## Stored data entries
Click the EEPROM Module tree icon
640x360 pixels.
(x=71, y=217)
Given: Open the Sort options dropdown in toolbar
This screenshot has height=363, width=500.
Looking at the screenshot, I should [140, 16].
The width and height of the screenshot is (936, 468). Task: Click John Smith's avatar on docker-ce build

## Action item
A full, exact copy of the entries is required. Return it.

## Exercise result
Click the EEPROM Module tree icon
640x360 pixels.
(x=71, y=217)
Given: Open the Sort options dropdown in toolbar
This screenshot has height=363, width=500.
Looking at the screenshot, I should [140, 16].
The width and height of the screenshot is (936, 468). Task: Click John Smith's avatar on docker-ce build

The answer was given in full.